Торнхилл заметил, что Сэл ходит только по нескольким ближним грязным и пыльным улицам. Он заверял ее, что даже супруга губернатора совершает прогулки по окрестностям, там, где лес не такой густой, сидит на скале, наблюдая за закатом, и что ей стоит пройтись с ним к маяку на Саут-Хед и полюбоваться тем, как разбиваются о гигантские утесы океанские волны. Пару раз она прошлась до губернаторского сада, опираясь на его руку как настоящая леди, но он знал, что она сделала это только ради него. Поднявшись в горку, она и не посмотрела в сторону леса, а повернулась и принялась рассматривать лежащее внизу поселение.
Больше всего ей нравилось спускаться в бухту. Он видел, как она сидела там на общественной пристани, свесив ноги. Уилли бегал по песку, Дик устроился у нее на коленях, а она смотрела на суда в гавани. Он, бывало, подходил к какому-нибудь кораблю, загружался, гнал баржу к таможне, а она все сидела там, и волосы под вечерним бризом лезли ей в лицо.
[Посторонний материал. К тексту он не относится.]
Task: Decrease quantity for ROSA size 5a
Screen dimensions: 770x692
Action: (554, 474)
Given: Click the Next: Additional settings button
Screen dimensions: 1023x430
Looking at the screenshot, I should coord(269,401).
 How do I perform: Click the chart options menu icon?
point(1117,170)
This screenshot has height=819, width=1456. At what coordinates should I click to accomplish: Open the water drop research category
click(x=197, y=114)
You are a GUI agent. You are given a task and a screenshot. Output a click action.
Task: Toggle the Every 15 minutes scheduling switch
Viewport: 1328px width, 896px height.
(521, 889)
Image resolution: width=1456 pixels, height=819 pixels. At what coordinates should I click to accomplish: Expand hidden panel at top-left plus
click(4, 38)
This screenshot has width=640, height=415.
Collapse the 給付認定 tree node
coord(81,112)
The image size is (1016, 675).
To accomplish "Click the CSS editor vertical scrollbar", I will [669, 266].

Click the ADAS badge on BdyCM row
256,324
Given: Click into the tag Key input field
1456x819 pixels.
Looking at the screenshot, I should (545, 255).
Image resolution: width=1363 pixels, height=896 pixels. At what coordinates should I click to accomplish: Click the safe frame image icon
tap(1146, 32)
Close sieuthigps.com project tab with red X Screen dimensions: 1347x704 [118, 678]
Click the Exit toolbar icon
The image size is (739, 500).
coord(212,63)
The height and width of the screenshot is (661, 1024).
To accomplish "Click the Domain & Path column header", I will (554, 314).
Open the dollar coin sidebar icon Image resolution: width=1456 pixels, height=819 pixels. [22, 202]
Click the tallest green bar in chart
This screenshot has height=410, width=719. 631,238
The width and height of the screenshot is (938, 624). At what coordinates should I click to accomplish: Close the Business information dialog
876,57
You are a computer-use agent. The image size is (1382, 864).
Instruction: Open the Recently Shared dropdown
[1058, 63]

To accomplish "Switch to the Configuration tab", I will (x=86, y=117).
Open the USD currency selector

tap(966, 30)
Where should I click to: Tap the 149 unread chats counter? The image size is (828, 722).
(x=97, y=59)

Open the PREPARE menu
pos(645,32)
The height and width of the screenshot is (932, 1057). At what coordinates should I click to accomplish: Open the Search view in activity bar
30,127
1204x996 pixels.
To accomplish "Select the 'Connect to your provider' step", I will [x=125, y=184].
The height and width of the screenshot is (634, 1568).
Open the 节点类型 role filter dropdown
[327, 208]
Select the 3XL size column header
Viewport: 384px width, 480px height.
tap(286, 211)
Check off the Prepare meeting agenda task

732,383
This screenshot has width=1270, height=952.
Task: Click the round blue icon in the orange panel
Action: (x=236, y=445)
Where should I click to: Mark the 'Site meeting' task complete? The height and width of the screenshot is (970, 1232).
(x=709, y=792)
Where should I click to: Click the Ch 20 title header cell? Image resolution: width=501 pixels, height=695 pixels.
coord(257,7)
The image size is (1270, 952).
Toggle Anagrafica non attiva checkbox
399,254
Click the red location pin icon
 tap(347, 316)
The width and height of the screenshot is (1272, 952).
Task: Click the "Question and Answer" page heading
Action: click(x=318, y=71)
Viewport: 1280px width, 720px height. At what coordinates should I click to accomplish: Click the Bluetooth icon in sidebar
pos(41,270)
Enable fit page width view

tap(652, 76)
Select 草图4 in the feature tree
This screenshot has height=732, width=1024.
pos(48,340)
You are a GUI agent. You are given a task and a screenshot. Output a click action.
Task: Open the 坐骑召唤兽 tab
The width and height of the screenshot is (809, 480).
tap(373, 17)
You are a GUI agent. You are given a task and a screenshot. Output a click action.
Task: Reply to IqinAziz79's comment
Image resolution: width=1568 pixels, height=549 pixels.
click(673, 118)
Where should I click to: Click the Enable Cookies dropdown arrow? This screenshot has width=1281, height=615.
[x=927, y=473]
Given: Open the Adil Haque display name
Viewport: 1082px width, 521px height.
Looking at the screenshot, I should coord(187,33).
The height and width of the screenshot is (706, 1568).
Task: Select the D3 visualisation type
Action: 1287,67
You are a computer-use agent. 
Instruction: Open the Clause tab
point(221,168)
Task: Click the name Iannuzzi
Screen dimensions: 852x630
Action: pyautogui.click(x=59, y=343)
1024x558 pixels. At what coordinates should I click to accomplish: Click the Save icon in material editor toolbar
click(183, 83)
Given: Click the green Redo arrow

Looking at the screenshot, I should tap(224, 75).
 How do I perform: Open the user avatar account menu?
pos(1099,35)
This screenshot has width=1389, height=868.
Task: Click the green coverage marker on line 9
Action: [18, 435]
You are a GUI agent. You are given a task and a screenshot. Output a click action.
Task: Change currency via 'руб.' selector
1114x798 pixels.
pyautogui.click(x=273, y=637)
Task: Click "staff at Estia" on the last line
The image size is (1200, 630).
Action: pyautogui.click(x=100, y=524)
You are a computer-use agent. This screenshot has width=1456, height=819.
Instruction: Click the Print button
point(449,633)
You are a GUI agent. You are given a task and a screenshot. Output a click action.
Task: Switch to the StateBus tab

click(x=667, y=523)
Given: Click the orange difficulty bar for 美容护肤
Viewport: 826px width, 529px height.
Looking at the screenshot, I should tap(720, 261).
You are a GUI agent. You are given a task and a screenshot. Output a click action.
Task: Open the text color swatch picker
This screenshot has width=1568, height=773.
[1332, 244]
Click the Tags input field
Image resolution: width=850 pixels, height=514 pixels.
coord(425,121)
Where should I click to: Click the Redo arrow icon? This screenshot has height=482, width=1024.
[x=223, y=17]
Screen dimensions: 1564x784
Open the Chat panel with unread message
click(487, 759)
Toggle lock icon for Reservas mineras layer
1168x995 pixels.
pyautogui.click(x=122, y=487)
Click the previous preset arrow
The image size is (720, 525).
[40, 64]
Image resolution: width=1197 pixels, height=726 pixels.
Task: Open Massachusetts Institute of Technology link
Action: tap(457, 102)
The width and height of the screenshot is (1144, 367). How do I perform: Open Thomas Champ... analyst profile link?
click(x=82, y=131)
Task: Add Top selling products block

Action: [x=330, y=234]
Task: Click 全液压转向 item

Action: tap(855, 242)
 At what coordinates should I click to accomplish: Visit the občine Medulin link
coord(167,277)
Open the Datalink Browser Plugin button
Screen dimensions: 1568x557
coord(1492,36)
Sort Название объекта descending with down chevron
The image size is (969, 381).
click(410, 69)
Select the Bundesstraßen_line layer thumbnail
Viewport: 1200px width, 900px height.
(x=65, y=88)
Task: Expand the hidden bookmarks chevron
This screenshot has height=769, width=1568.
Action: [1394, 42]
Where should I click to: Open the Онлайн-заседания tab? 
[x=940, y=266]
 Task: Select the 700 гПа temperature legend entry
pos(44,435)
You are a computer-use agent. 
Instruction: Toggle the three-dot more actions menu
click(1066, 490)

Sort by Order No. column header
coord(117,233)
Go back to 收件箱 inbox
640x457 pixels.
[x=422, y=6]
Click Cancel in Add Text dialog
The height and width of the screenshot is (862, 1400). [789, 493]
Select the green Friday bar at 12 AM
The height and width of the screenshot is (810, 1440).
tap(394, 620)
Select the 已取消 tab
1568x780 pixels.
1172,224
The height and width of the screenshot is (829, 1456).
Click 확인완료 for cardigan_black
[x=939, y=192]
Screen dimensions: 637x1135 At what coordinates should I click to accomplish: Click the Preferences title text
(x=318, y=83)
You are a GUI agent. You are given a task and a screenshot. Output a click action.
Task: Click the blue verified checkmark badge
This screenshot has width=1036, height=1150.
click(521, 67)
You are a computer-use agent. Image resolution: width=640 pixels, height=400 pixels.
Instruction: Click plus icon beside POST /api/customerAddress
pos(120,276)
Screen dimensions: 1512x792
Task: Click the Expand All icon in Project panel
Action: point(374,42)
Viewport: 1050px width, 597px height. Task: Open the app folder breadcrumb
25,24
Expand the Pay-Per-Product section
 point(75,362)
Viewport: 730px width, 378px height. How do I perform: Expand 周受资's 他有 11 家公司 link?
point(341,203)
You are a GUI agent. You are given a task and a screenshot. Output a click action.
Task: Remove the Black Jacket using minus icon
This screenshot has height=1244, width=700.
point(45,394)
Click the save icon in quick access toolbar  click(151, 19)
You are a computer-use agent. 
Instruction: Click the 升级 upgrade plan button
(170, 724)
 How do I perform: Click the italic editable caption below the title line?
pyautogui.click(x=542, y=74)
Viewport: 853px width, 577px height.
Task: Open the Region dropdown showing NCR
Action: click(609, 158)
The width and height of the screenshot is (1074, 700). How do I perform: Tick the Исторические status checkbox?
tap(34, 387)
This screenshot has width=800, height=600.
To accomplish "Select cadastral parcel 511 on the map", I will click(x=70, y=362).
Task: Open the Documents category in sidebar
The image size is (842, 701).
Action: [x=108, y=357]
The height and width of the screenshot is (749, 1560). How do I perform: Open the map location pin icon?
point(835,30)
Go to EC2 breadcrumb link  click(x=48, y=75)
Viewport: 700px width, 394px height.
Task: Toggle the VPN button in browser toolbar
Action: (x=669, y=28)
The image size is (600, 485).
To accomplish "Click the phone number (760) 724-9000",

Для ставших на якорь кораблей это был всего лишь конец долгого пути, соединявшего это место с тем, которое они покинули. Сэл, глядя на «Орлика» или на «Юпитер», видела себя – как она поднимается на борт, навсегда повернувшись спиной к Сиднейской бухте, и достает из кармана кусочек черепицы, готовая вернуть ее на песок у причала Маринованной Селедки.